Историю с массовым отравлением не скрыть. Люди без ума от трагедий. Новость о нашей гибели выплыла наружу. Кареты «Скорой помощи» и полицейские автомобили поднялись на вершину холма и обнаружили, что в тюремной столовой царит хаос. Срочно вызвали чиновников, которым поручили выяснить, сколько должно быть тел. Нас сосчитали, как пересчитывали до этого несколько раз на день. Что ж, мы привыкли.
Сорок один труп вместе с заключенными из четвертого корпуса, которым доставляли еду в камеру, и одной из лазарета. Сорок одна девушка.
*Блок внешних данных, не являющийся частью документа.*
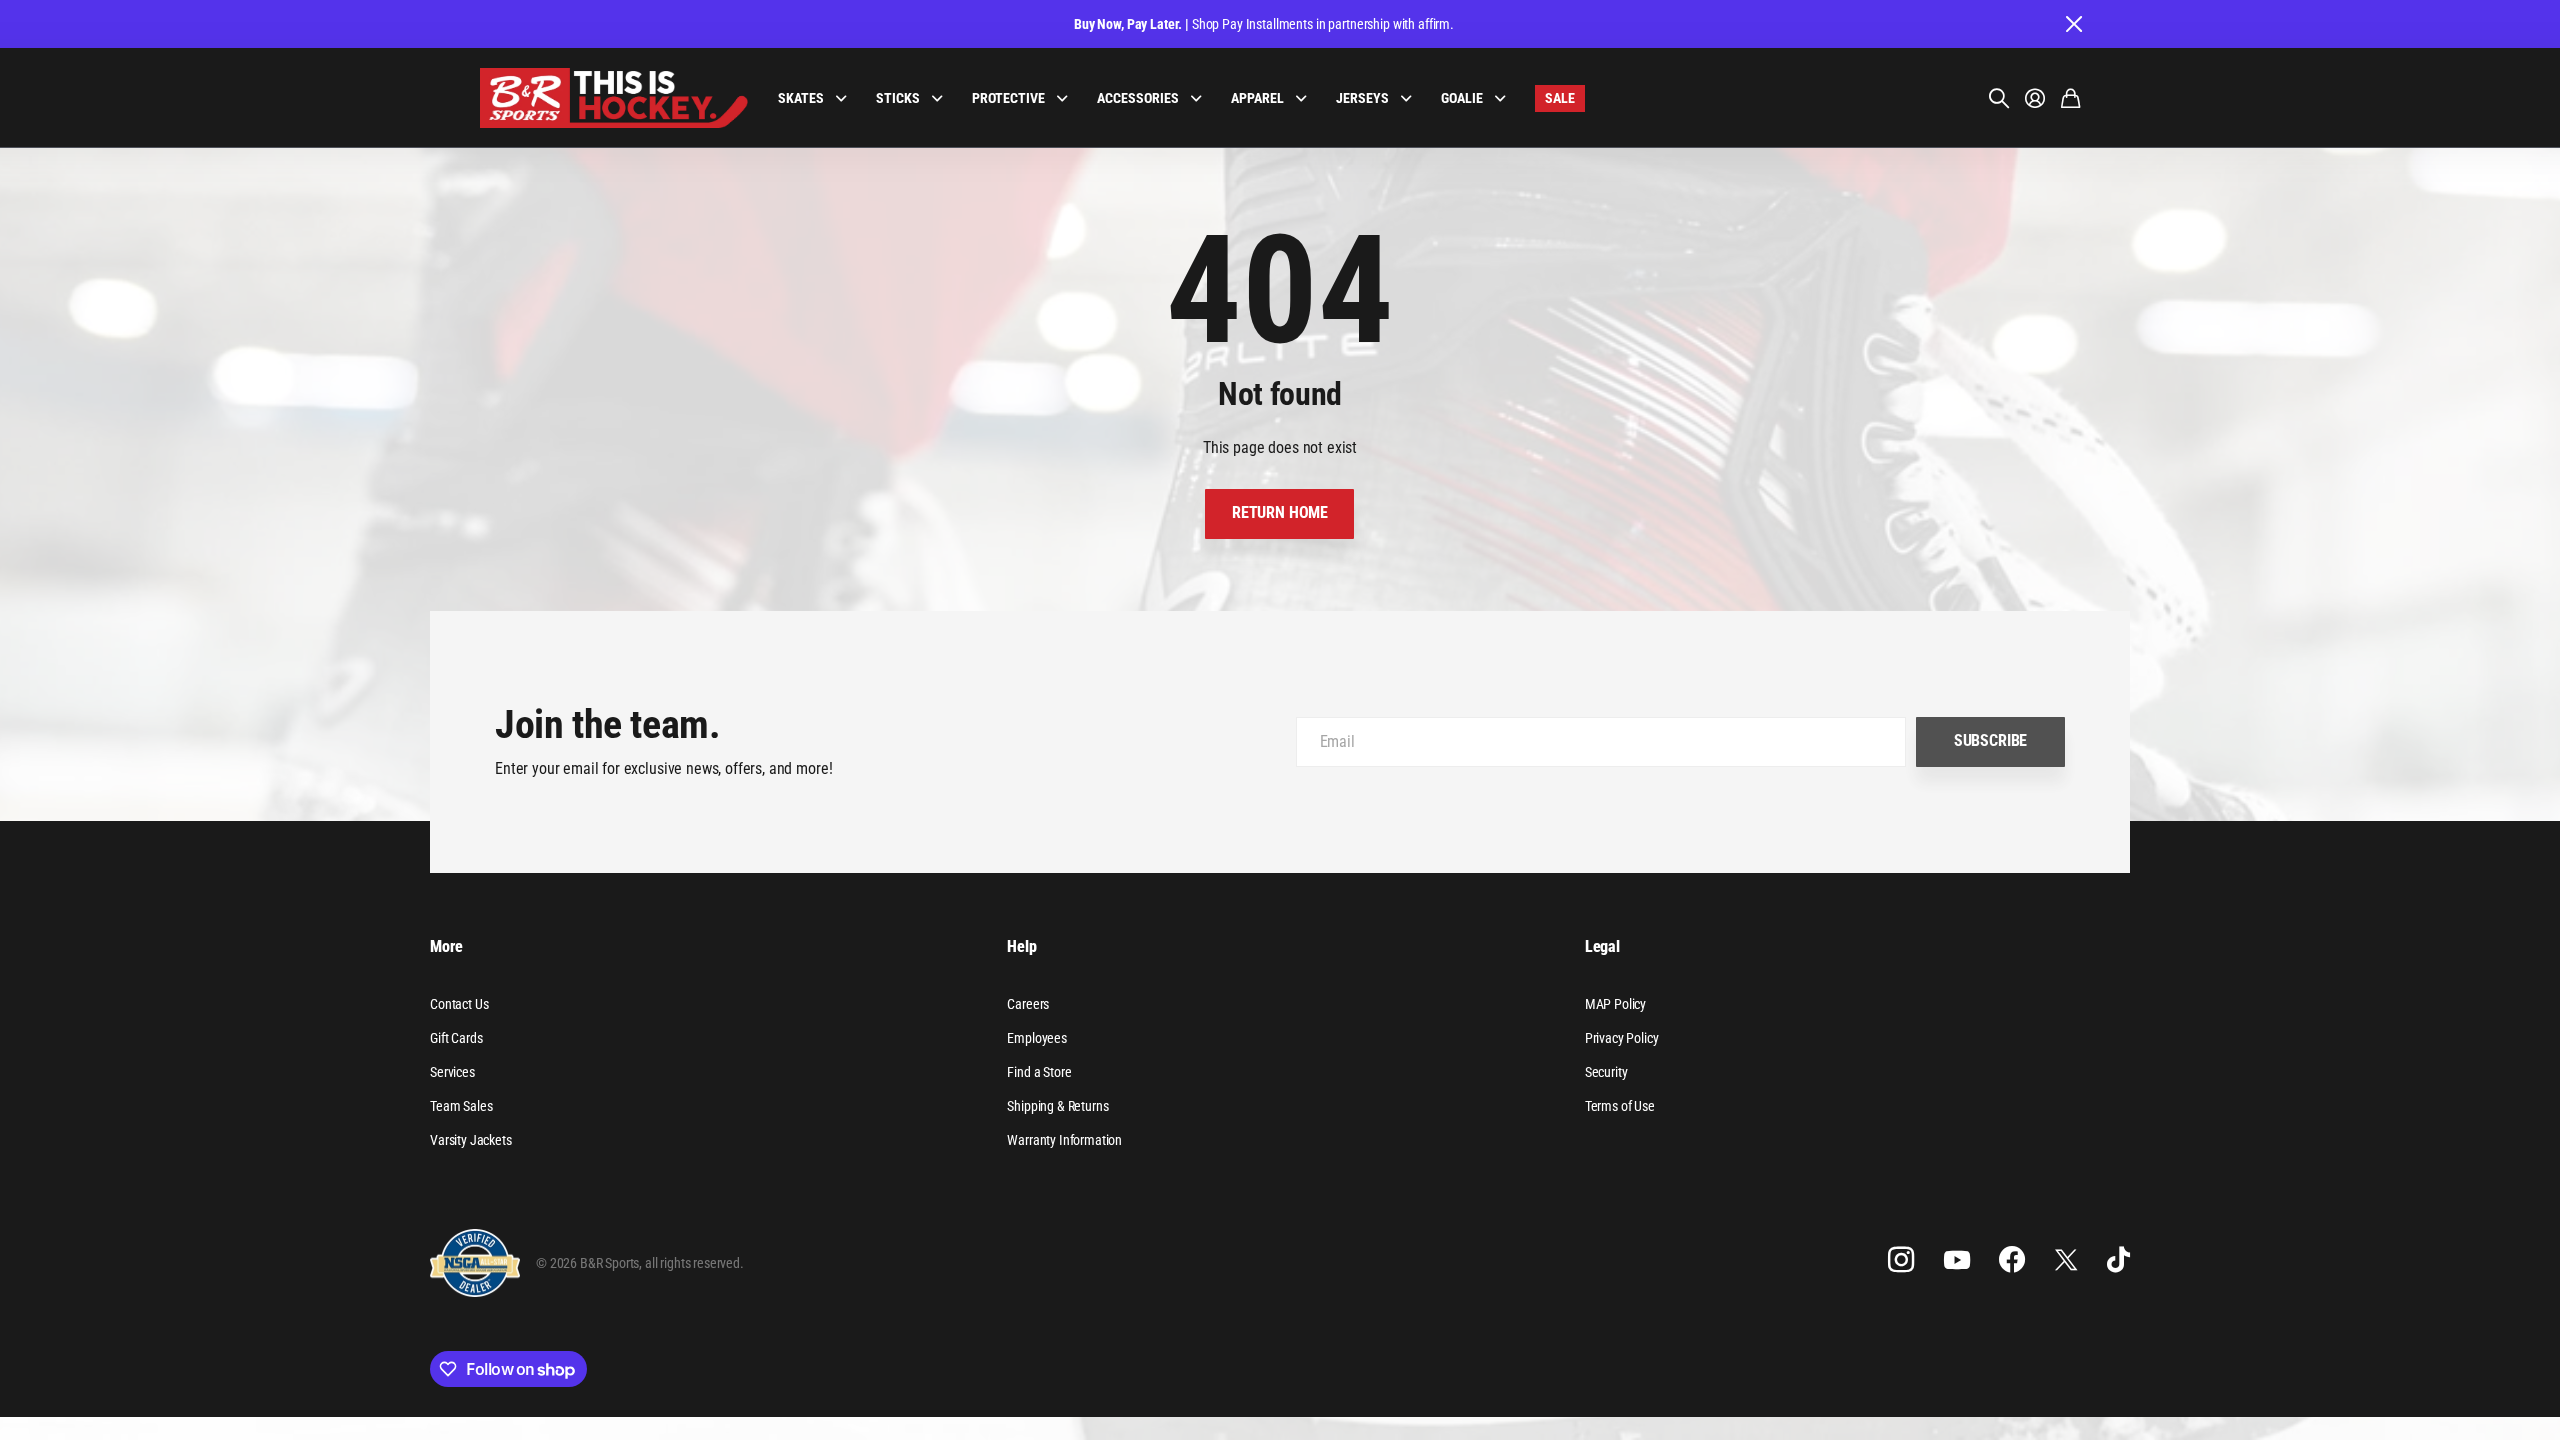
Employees (1037, 1038)
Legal (1602, 946)
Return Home (1280, 512)
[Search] (1999, 98)
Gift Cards (456, 1038)
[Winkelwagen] (2070, 98)
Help (1021, 946)
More (446, 946)
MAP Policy (1615, 1004)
Не может быть, сказали чиновники. Сбежать точно никому не удалось, все на своих местах, должно быть сорок две.
Они вооружились списком и опять принялись за счет. Одна, две, три. Четыре, пять, шесть. Достаточно для того, чтобы составить из нас боевую группу, если бы мы были способны воевать. Достаточно для того, чтобы оставить свой след в мире – хороший, плохой ли, – если бы мы были живы. Десять, двенадцать, тринадцать. Тридцать семь, тридцать восемь, тридцать девять.
Сорок.
Сорок одна.
Нас пересчитывали снова и снова.
Досчитав, спохватились – кто-то отнес тело в морг, не предупредив? Кто это сделал? Нам что, опять пересчитывать?
Наверное, раньше не так сосчитали. Теперь все сошлось. Нашли последнее тело, все верно, их сорок две.
После смерти мы внесли свою долю сумятицы в общую неразбериху. Одни пришли в себя, все еще держась за горло, и тут же принялись кашлять, пытаясь избавиться от застрявшей в горле еды. Другие парили в воздухе. Нам нужно было сориентироваться, понять, как теперь двигаться, как проходить сквозь людей. Все сразу ринулись на кухню, однако вычислить преступника вот так, нахрапом, не вышло. Мы устроили такой переполох среди тарелок и кастрюль, что люди в форме, которые собирали материал для расследования, почувствовали, что задыхаются, несмотря на защитные маски, и им пришлось выйти.
Мы бесновались, не в силах до конца осознать произошедшее, а когда успокоились, живые уже покинули кухню. Они ушли и унесли наши тела. Охранники испарились. Двери стояли открытыми нараспашку. Нас больше никто не стерег.
Вне этих стен время шло своим ходом. Мы погибли в конце августа, но мир не замер. Мы заметили это не сразу, были слишком заняты выяснением отношений – кричали, скандалили, ссорились.
Прошел ливень, затем все высохло. Ветер вымел все листья с вершины холма, воздух остыл. Мороз расписал стекла. А затем вновь растаял снег. Расцвело дерево во дворе. На плюще, что оплетал наши серые стены, раскрылись лепестки ярких, похожих на розы цветов, и проросли шипы. Потом началась жара. Настал следующий август. Мир за окном жил своей жизнью.